Sometimes the problem asks for the minimum or maximum value of something (capacity, threshold, distance) that satisfies a condition. If “is value X enough?” can be answered in O(n) or O(n log n), and the answer is monotonic (if X works, then X+1 works too, or the opposite), you can binary search on the answer space.

When to Use

Problem asks for min or max of a parameter (e.g. min capacity, max distance, min threshold).
You can write a predicate possible(x) that returns true if x is feasible.
Feasibility is monotonic: e.g. if possible(5) is true then possible(6) is true (or the reverse).

Template

Java
int low = minPossibleValue, high = maxPossibleValue;
while (low <= high) {
    int mid = low + (high - low) / 2;
    if (possible(mid)) {
        // Try smaller (for min) or larger (for max)
        answer = mid;
        high = mid - 1;  // for min answer
        // low = mid + 1;  // for max answer
    } else {
        low = mid + 1;   // for min answer
        // high = mid - 1; // for max answer
    }
}
return answer;

Example: Capacity to Ship Within D Days

Given weights and days D, find the minimum capacity so all packages can be shipped in at most D days.

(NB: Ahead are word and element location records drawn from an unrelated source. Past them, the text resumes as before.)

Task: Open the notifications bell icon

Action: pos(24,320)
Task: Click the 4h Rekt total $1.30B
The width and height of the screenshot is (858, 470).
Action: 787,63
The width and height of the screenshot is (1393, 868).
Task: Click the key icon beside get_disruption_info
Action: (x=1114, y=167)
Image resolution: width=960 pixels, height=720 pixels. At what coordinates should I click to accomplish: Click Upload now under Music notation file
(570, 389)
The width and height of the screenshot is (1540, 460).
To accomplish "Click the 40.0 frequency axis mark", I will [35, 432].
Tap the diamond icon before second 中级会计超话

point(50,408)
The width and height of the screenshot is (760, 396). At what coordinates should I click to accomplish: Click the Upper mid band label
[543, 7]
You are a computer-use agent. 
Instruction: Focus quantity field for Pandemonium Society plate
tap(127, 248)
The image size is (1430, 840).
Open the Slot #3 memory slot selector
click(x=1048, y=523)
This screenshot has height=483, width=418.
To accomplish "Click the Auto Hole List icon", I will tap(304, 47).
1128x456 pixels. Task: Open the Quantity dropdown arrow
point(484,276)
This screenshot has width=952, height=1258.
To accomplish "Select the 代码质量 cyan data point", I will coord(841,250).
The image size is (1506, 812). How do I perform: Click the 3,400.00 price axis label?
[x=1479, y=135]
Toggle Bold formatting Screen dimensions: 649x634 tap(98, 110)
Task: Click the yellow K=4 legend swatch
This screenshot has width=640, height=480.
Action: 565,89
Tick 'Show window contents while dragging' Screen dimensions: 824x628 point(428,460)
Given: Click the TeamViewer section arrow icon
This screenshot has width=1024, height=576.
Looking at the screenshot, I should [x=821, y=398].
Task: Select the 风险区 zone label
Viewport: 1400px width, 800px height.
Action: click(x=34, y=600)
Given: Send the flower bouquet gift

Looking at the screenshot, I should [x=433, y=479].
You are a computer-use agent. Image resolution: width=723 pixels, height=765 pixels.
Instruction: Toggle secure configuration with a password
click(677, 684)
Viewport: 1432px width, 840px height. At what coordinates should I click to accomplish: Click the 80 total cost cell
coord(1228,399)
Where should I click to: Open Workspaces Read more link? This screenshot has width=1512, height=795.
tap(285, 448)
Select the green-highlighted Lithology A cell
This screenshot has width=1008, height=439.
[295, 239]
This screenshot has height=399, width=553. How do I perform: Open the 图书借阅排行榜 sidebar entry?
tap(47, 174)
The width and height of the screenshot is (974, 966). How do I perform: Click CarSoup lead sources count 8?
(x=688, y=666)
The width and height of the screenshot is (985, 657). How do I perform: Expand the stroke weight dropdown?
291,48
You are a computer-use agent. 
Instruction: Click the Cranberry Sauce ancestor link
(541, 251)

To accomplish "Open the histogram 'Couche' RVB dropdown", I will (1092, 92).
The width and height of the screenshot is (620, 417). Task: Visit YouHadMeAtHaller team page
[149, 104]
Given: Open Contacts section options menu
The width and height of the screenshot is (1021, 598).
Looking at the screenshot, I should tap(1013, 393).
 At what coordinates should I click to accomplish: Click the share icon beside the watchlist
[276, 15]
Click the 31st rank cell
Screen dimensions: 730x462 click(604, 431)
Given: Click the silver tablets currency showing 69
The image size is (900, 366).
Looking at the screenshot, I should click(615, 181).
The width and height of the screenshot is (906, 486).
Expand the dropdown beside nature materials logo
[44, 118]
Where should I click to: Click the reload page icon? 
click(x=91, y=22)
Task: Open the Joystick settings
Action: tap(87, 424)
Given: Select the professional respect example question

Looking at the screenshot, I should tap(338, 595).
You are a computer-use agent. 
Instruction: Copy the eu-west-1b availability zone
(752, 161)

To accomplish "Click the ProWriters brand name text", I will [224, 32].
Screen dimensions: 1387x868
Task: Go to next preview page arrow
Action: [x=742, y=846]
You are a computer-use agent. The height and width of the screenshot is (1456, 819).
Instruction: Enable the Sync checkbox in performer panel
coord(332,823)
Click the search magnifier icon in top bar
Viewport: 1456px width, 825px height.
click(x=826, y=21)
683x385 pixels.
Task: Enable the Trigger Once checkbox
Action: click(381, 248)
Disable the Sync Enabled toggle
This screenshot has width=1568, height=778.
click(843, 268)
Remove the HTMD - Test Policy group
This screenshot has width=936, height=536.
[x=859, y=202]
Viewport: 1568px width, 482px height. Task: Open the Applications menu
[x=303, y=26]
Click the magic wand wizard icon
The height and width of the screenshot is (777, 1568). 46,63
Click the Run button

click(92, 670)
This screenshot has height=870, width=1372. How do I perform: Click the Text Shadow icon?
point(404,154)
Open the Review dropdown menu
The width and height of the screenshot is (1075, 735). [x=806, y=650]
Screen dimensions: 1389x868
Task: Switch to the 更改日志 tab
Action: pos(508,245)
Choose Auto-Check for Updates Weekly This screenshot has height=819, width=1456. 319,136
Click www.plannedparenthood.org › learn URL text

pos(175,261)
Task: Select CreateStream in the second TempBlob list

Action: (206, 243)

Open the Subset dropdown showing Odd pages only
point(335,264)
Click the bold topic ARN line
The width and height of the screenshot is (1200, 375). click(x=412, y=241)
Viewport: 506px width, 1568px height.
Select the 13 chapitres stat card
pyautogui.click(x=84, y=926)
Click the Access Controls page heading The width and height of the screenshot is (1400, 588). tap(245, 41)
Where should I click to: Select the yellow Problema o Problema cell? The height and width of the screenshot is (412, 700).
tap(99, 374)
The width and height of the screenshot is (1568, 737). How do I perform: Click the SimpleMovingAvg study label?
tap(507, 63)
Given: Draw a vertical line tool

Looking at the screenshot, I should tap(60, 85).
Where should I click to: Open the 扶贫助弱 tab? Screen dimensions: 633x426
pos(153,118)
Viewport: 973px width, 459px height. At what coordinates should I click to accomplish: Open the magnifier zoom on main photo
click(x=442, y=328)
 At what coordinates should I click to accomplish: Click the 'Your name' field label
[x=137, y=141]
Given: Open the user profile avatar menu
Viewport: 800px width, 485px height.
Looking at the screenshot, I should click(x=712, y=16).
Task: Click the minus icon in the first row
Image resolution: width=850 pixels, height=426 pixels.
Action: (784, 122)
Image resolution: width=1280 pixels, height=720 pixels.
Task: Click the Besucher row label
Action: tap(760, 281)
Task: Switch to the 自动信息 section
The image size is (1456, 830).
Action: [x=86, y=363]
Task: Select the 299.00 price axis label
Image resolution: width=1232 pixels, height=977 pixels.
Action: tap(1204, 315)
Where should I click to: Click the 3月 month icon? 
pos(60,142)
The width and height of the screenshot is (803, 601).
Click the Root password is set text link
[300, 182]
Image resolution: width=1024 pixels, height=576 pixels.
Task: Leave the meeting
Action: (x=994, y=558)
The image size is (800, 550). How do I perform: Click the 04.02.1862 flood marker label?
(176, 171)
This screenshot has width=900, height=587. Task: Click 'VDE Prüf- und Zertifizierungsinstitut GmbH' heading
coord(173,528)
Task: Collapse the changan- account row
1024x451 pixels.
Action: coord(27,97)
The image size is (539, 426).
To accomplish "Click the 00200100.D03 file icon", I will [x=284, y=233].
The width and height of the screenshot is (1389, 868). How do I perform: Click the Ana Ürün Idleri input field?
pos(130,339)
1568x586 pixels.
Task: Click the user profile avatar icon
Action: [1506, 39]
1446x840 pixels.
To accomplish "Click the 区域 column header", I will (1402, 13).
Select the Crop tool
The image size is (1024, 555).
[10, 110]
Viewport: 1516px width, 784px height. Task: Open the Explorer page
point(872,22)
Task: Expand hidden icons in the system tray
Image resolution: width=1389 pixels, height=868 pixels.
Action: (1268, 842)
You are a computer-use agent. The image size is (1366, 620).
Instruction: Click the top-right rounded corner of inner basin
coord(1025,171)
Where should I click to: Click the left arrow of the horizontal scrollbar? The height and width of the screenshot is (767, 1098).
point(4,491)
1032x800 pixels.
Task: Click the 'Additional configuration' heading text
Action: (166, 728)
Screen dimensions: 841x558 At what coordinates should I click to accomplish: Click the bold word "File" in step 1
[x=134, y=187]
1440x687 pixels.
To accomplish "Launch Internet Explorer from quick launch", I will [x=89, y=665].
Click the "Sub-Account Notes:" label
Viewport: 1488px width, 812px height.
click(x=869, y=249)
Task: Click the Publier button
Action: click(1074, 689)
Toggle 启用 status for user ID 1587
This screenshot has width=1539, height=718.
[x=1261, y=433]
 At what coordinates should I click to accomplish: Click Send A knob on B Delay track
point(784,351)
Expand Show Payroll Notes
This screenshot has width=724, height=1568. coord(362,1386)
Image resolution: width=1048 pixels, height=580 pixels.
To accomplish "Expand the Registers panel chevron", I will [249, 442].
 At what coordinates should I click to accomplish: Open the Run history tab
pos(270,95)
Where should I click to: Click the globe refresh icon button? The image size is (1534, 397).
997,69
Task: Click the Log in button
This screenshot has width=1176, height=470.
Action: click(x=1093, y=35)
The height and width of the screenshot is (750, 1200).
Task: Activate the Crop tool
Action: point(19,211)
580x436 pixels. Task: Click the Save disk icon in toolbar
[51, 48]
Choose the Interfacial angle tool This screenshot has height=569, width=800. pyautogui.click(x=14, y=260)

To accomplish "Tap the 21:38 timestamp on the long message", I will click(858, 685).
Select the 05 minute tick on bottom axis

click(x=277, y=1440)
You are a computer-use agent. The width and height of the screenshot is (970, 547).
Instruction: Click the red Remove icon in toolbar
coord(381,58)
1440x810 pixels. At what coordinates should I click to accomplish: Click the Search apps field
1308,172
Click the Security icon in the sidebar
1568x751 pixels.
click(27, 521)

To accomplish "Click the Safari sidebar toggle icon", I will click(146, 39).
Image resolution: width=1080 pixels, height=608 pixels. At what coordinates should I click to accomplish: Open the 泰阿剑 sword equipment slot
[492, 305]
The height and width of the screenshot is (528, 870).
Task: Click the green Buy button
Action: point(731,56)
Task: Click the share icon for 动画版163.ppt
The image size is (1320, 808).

Answer space: capacity from max(weights) to sum(weights).
possible(cap): can we ship all in ≤ D days with capacity cap? (Greedy: fill days until cap is exceeded.) Monotonic: if cap works, larger cap works.
Binary search for the smallest cap such that possible(cap) is true.

Summary

Binary search on the answer: define the range, implement possible(x), and binary search for the minimum (or maximum) feasible value. Time is O(log(range)) × cost of possible(x).